Rule of Reasonable Construction (Golden Rule)

## Rule of Reasonable Construction

Also called the Golden Rule of Interpretation, this rule operates as a check on the rigid Literal Rule. It allows the court to depart from the dictionary meaning when literal construction would yield an unfair, unreasonable, or absurd result.

### Core Principle

> If giving the plain meaning would not be fair or reasonable, it is the duty of the court to depart from the dictionary meaning and adopt a construction which advances the remedy and suppresses the mischief — provided the court does not have to resort to conjecture.

### Key Sub-Rules

1. Purpose-Furthering Construction Preferred

An interpretation which furthers the object of the statute is preferred over one which is likely to defeat the object.

2. Golden Rule — Avoid Absurdity

If grammatical interpretation leads to absurdity, it is permissible to depart from the grammatical sense — but only to the extent of avoiding the absurdity and no further.

3. Sensible Meaning

Words of a statute must lead to a sensible meaning rather than nullity.

### Two Important Latin Maxims

MaximTranslationEffect
Ut res magis valeat quam pereat'That the thing may rather have effect than perish'Words shall lead to a sensible meaning.
Interpretatio fienda est ut res magis valeat quam pereat'Interpretation should be such that the thing has effect rather than be made futile'Words must be construed to give EFFECT to the enactment rather than reduce it to futility.

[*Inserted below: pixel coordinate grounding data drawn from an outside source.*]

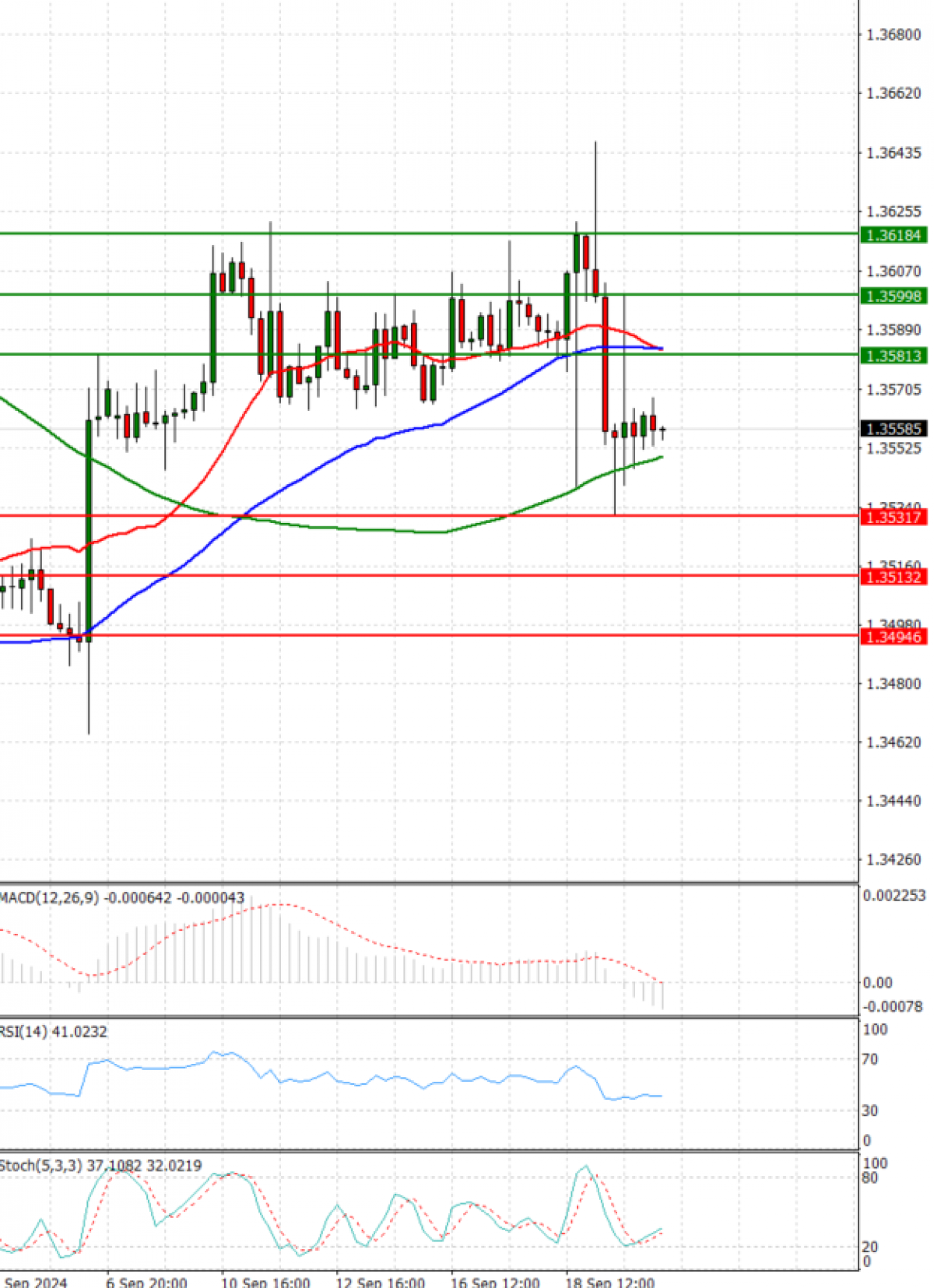Image resolution: width=934 pixels, height=1288 pixels.
Task: Click the tall green candle on 6 Sep
Action: (89, 529)
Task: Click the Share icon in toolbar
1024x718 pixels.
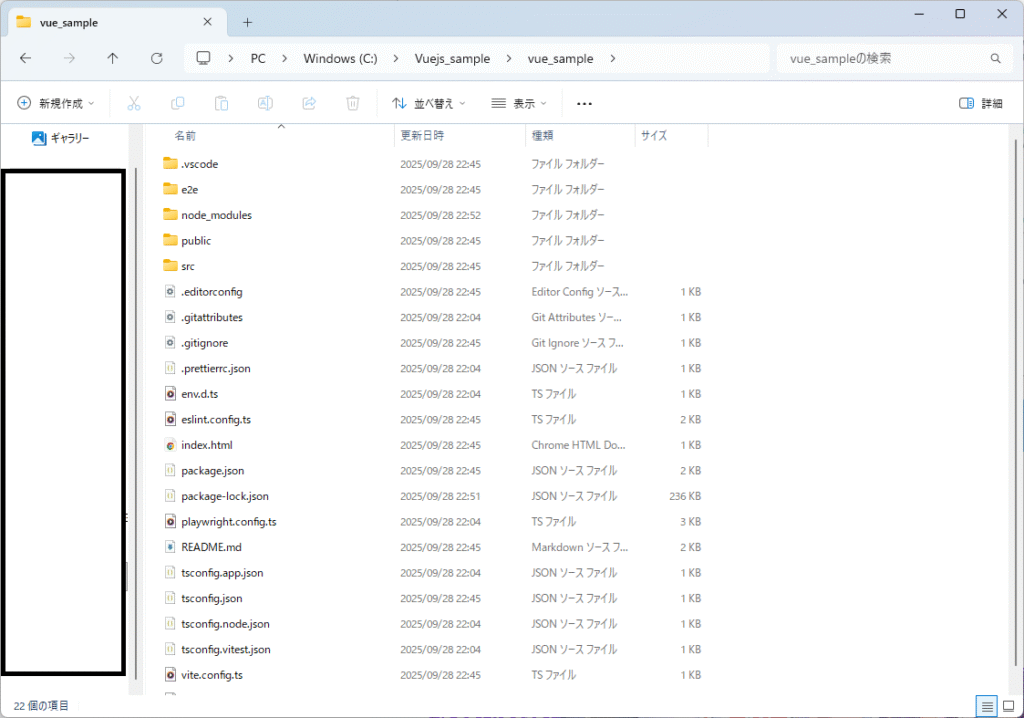Action: point(309,103)
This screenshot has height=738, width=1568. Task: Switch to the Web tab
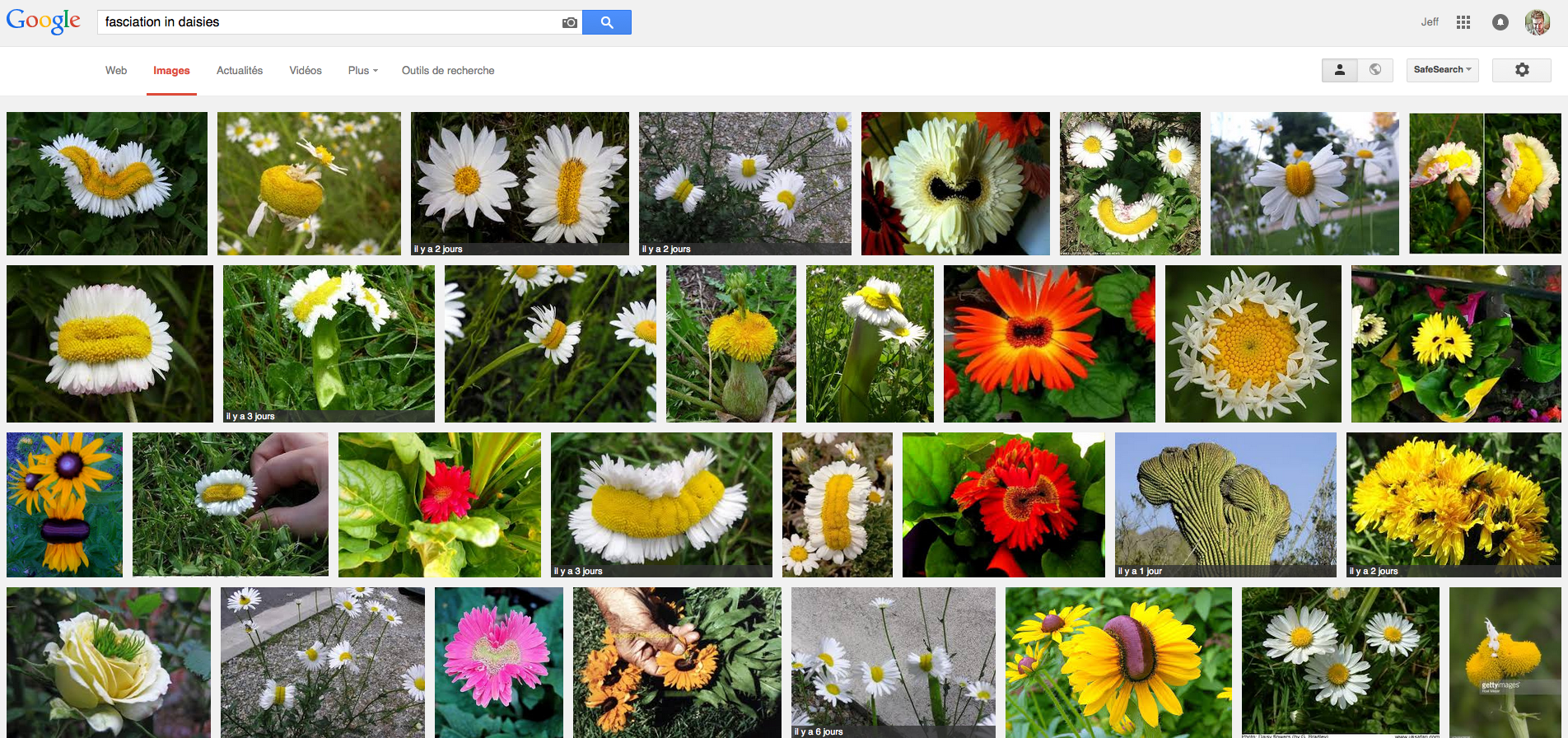(x=116, y=71)
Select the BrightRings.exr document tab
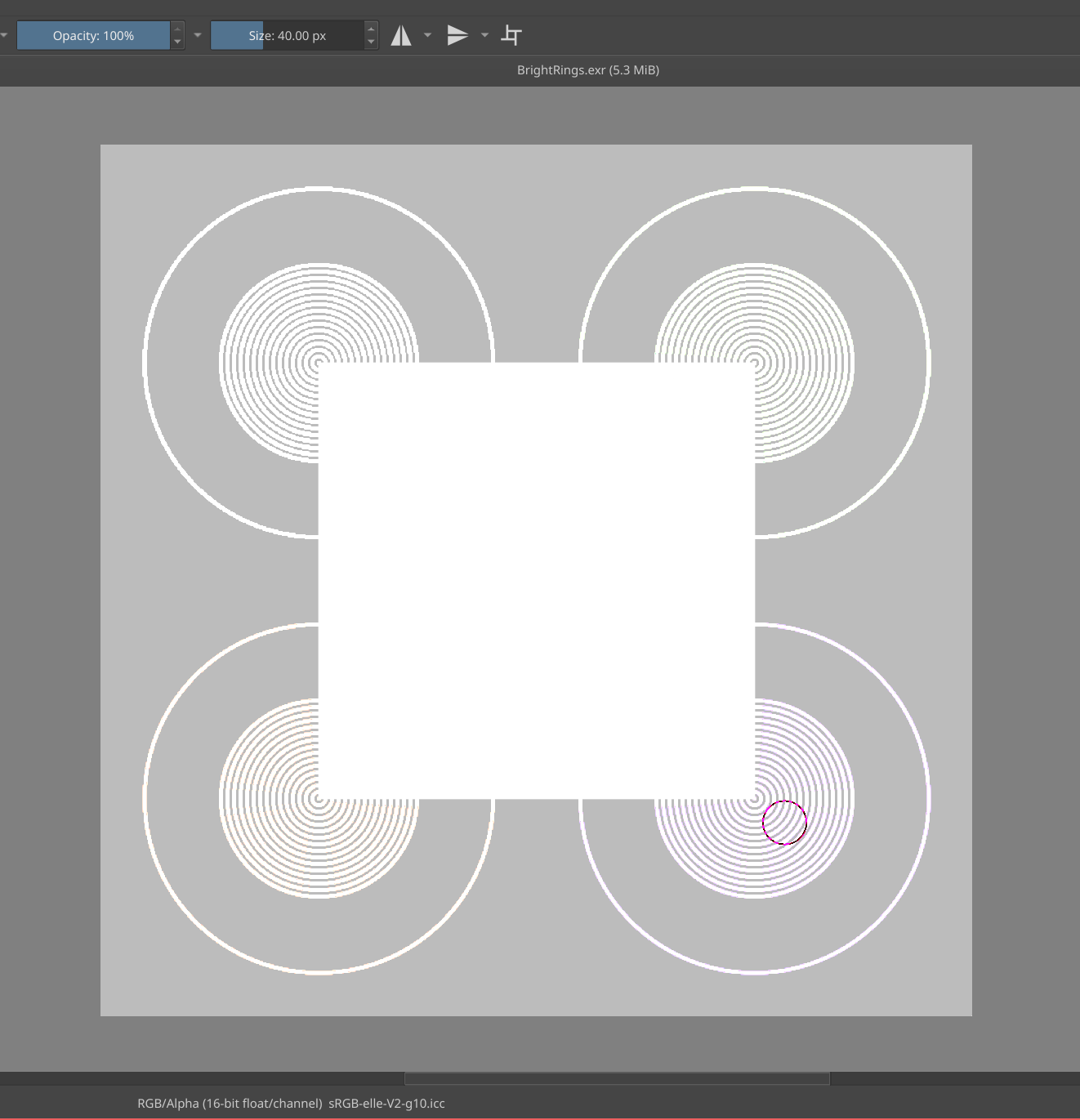The width and height of the screenshot is (1080, 1120). click(x=587, y=70)
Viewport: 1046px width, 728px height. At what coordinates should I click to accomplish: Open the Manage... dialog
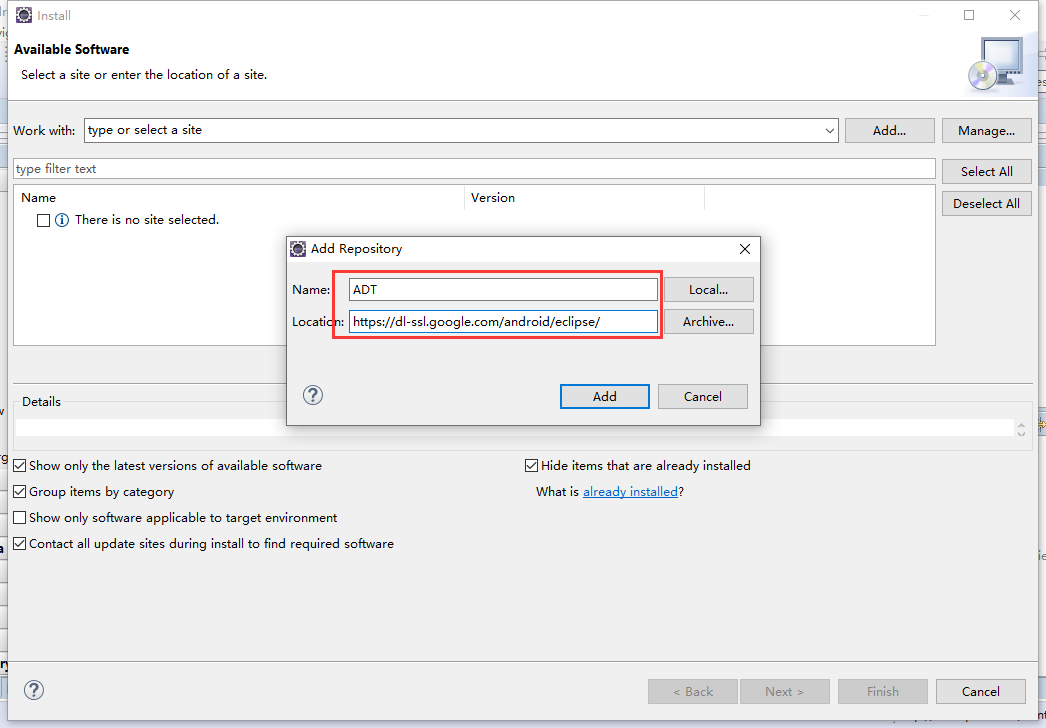coord(986,130)
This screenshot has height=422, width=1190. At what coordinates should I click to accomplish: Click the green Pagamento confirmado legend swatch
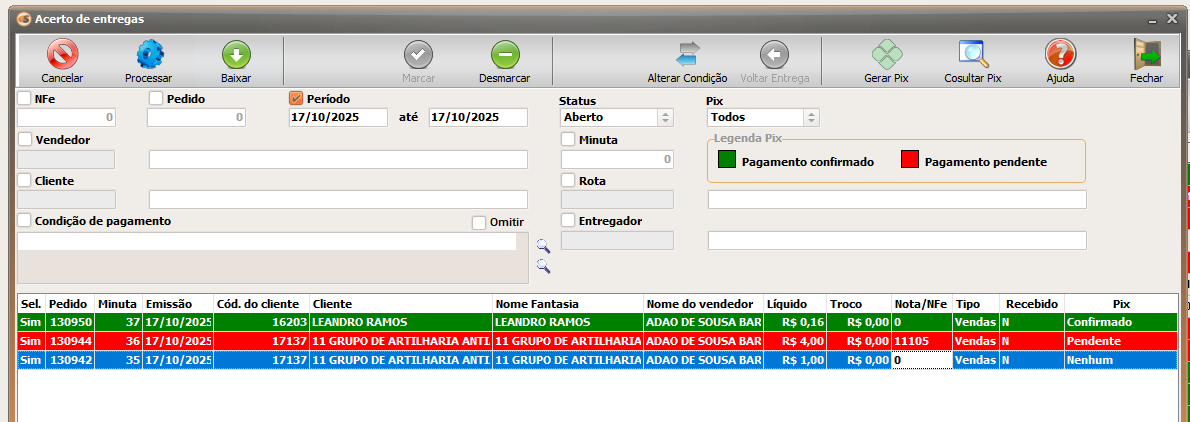pos(727,161)
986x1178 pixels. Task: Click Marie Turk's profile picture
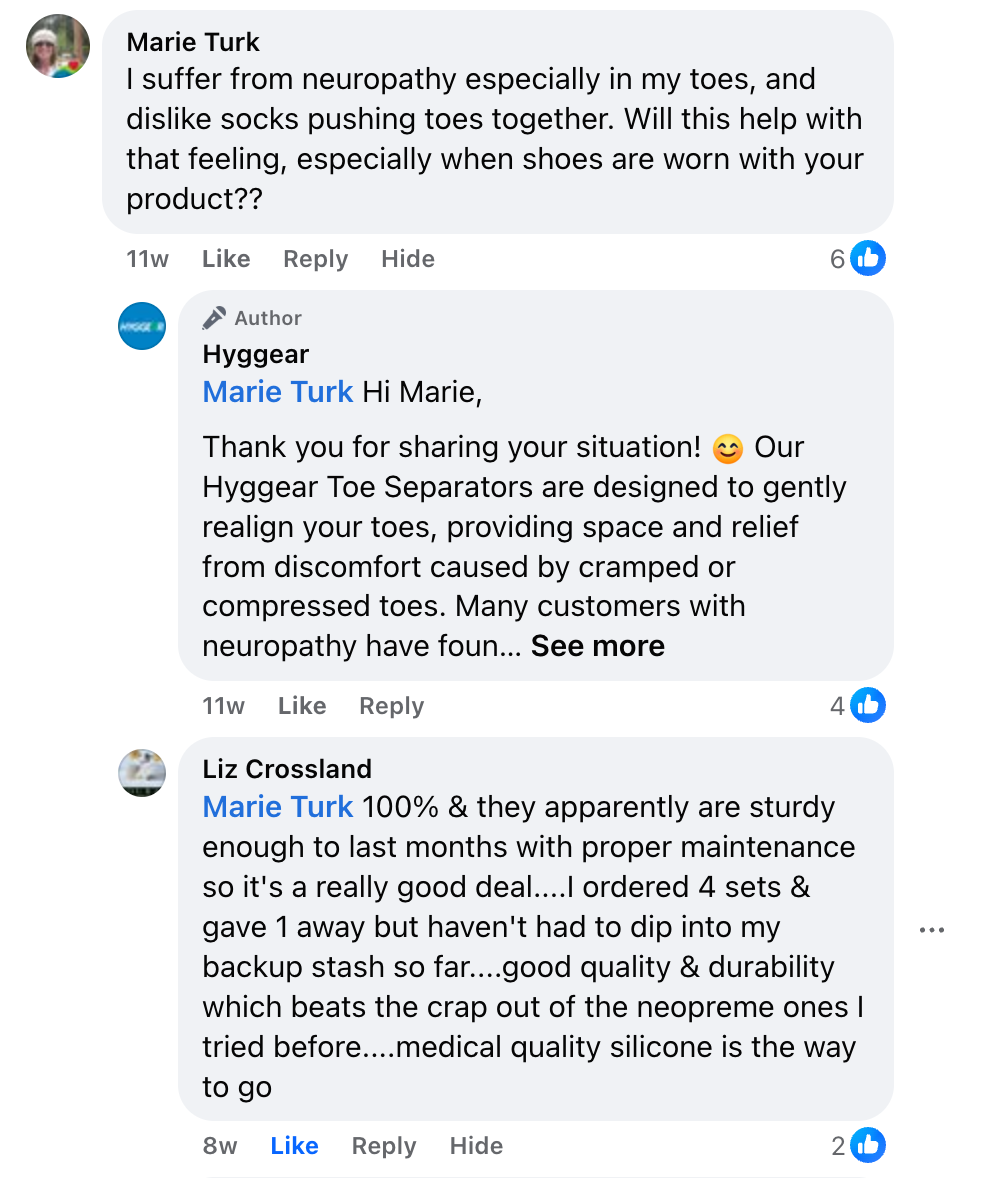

### Constraint — No Conjecture

The court may depart from literal meaning only where reasonableness so demands. It cannot rewrite the statute based on speculation or what it thinks the legislature 'should have' said.

Worked example

### Example 1

Example 1 — Golden Rule applied:

A statute reads 'It shall be unlawful to be in possession of any altered passport.' Literally, a person carrying back his own passport that was altered by an immigration officer would be guilty. The court reads it reasonably to mean 'fraudulently altered' to avoid the absurd result — but goes no further than that.

### Example 2

Example 2 — Purpose-furthering construction:

A welfare statute providing protection to 'workmen' where one interpretation excludes a category of employees that the statute clearly intended to protect — the court adopts the broader interpretation to advance the object of the welfare legislation.

### Example 3

Example 3 — Ut res magis valeat quam pereat:

If a section can be read in two ways — one making the section operative and meaningful, the other rendering it useless or contradictory — the court adopts the operative reading so the provision survives rather than perishes.

⚠️ Common exam mistakes

  • Confusing the Golden Rule with the Mischief Rule — Golden Rule modifies the literal meaning to avoid absurdity; Mischief Rule looks at pre-existing law and the defect being remedied.
  • Going BEYOND what is needed to remove absurdity — the rule limits departure to exactly what is necessary.
  • Engaging in conjecture/speculation about legislative intent — the court must find reasonable construction from the text, not invent intent.
  • Misquoting the maxims — note 'Ut res magis valeat quam pereat' is short form; the fuller version begins with 'Interpretatio fienda est'.